A filmmaker very much influenced by the classical style, Beauvois has proven himself to be one of French cinema’s most exciting voices, a director of incredible nuance and without falling into a trap of flashy camera moves and flights of fancy, makes stylish pictures that are as intimate as they are genuinely gorgeous. The Guardians is no different, playing wonderfully to the director’s painterly eye for tableau frames and natural lighting. The photography here is rich and textured, as the period design work feels of a whole and rarely feels like window dressing. From the opening pair of sequences (one of a battlefield covered in expired bodies cut with our lead plowing a field with her daughter), the film sets its tone and atmosphere, and while there is the occasional burst of energy, Beauvois’ tone here is decidedly muted. Almost similar to that of film Westerns, the picture’s interest in the ever growing influence of modern touches on the lives of these characters is a compelling throughline as well, turning what could have been a rather torturous experience into one of great humanism and profound sensitivity, Iris Bry’s Francine becoming the picture’s heart and soul.

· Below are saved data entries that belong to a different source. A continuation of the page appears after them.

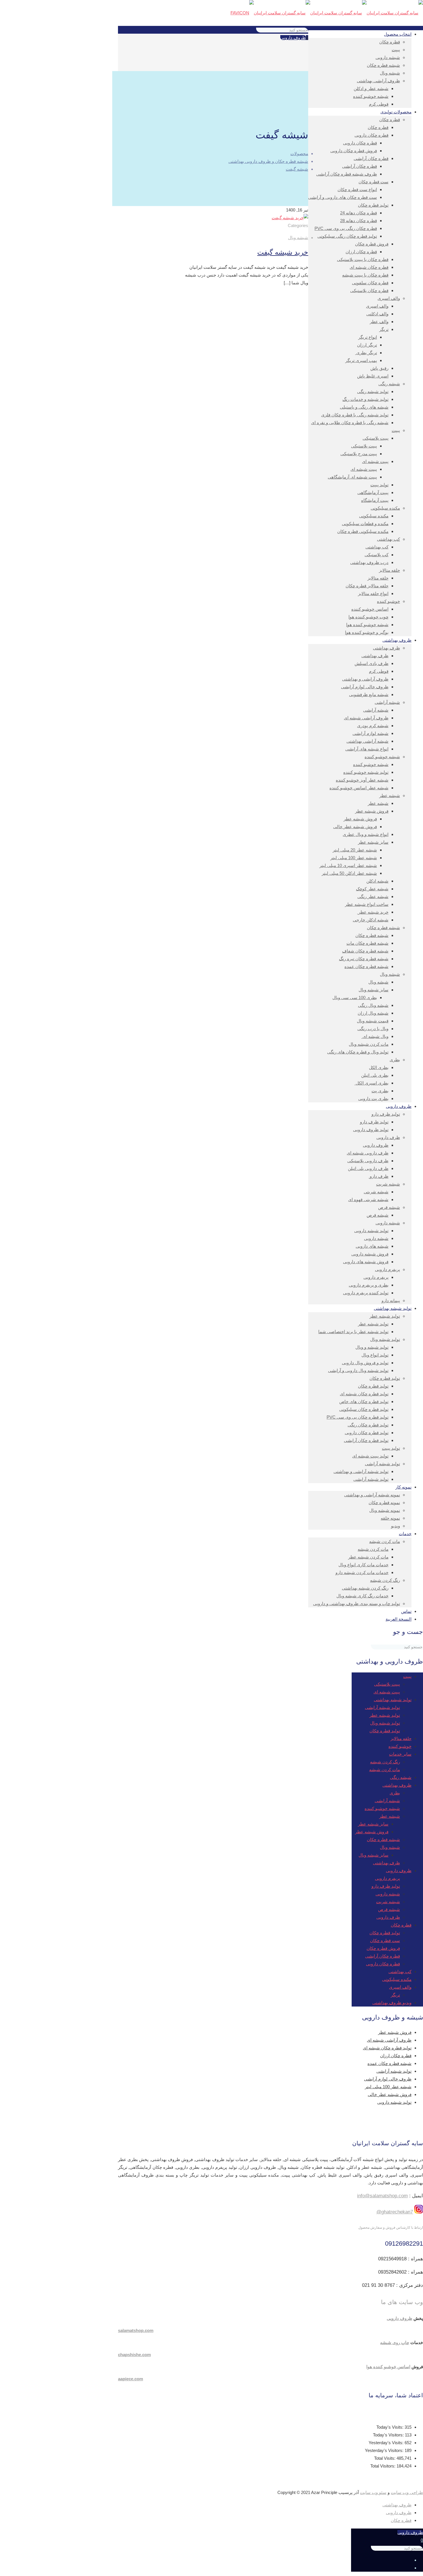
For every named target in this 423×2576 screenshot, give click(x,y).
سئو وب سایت (373, 2492)
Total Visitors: (383, 2465)
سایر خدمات (400, 1754)
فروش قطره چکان (383, 1948)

And therein lies the film’s greatest attribute. From top to bottom The Guardians is chock a block with superlative performances, particularly that of Bry. Taking on a rather difficult role, Bry turns Francine into so very much more than simply another set of hands needed to help our lead complete her task, bringing a sense of life to the role that gives the role a sense of truth and a lived in quality. It’s an incredibly quiet film, a film as muted in its photography as it is in its performative “volume” if you will, and yet Bry is able to give her sequences a real energy that makes them quite compelling. Nathalie Baye is, of course, superlative, as she has always been throughout her decades-spanning career, and her actual daughter, Laura Smet, is following in her footsteps, giving a great and nuanced performance her as her on screen daughter as well. A melodrama in many ways, this film relies heavily on the performances of each of these women, and thankfully theirs are shoulders strong enough to carry this load. There is a romance story line that is compelling enough, but when the film’s at its very best it is when Beauvois both trusts his actresses enough to focus squarely on their plight in this world, and in turn dissects their changing societal roles as The Great War wages on.
It may be a pinch too long (this type of pastoral piece can wear one down at just a pinch over 135 minutes), few dramas this year have been able to balance a classical style with real panache quite like Beauvois’ latest achievement. Hopefully able to find a home on the art house circuit (Music Box Films knows what they’re doing, after all), The Guardians is a quiet and nuanced meditation on war, love, loss, gender roles and modernity, all rolled up into one genuinely moving tale of a group of women on the brink of change. A real discovery, this film.